By design this strategy cannot lead to a split-brain.
com.swissborg.lithium {
active-strategy = "static-quorum"
static-quorum {
# Minimum number of nodes in the surviving partition.
quorum-size = null
# Only take in account nodes with this role.
role = ""
}
}
Keeps the side of partition that contains the majority of nodes and downs the other partitions. In the case where they have the same size the one containing the member with the lowest address is kept.
The cluster can down itself in a few cases:
- When multiple partitions occur and none of them forms a majority.
- When a majority of nodes crash, the remaining nodes do not form a majority and down themselves.
This strategy is useful when the size of the cluster is dynamic
This strategy can on rare occasions lead to a split-brain when a network partition occurs during a membership dissemination and a partition ends up seeing certain nodes as Up while others do not.
com.swissborg.lithium {
active-strategy = "keep-majority"
keep-majority {
# Only take in account nodes with this role.
role = ""
}
}
Keeps the partition that can contains the specified member and downs the other partitions.
The cluster can down itself in a few cases:
- When the referee crashes.
- When the number of nodes is below
down-all-if-less-than-nodes
.
This strategy is useful when the cluster has a node without which it cannot run.

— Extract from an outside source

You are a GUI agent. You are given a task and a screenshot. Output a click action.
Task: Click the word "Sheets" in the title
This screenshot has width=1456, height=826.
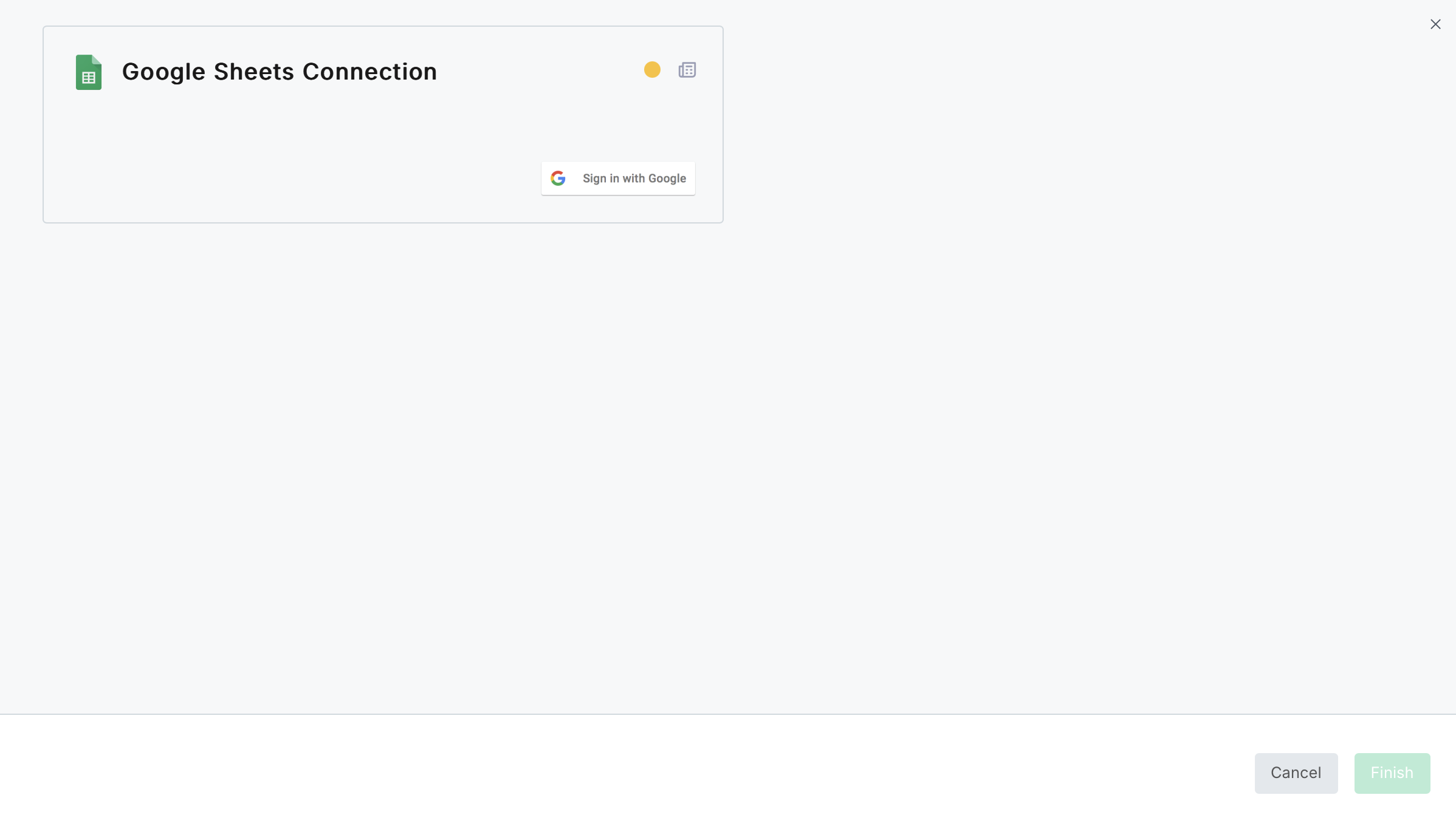[254, 72]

By design this strategy cannot lead to a split-brain.
com.swissborg.lithium {
active-strategy = "keep-referee"
keep-referee {
# Address of the member in the format "akka://system@host:port"
referee = null
# Minimum number of nodes in the surviving partition.

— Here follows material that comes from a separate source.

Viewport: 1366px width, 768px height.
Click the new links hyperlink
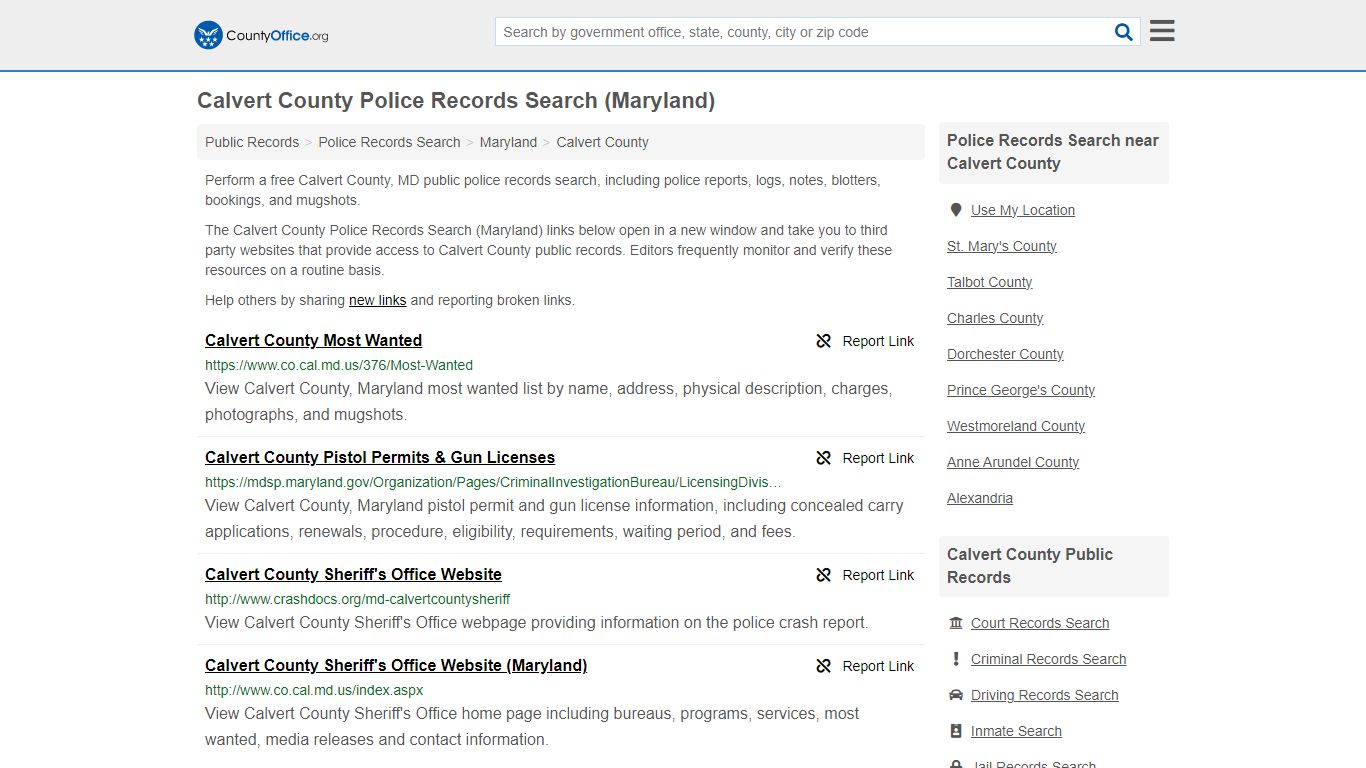[377, 300]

down-all-if-less-than-nodes = 1
}
}
Keeps the partition that can contains the oldest member in the cluster and downs the other partitions.
By enabling down-if-alone
the other partitions will down the oldest node if
it is cut-off from the rest. This can prevent the scenario where you have a 100
node cluster, the oldest node become unreachable. 99 nodes will be downed and
leave the cluster heavily crippled.
When down-if-alone
is enabled, multiple partitions occur, and the oldest node is alone
the cluster will down itself as a partition cannot know if the unreachable nodes are in
a single partition or form multiple ones. Hence, it then assumes that there is only one
other partition and downs itself. On the other side, the oldest node (who is alone) knows
it is alone and will down itself.
This strategy can on rare occasions lead to a split-brain when a network partition occurs during a membership dissemination and a partition ends up seeing the oldest nodes as Removed and selecting the second-oldest as the oldest.
com.swissborg.lithium {
active-strategy = "keep-oldest"
keep-oldest {
# Down the oldest member when alone.
down-if-alone = no
# Only take in account nodes with this role.
role = ""
}
}
An indirectly-connected member is one that has been detected or has detected another member as unreachable but that is still connected to via some other nodes.
These nodes will always be downed in combination with the ones downed by the configured strategy.
Indirectly connected nodes are downed as they sit on the intersection of two partitions. As result both partitions will assume it is in theirs leading to all sorts of trouble. By downing them the partitions become clean partitions that do not overlap.
Lithium is Open Source and available under the Apache 2 License.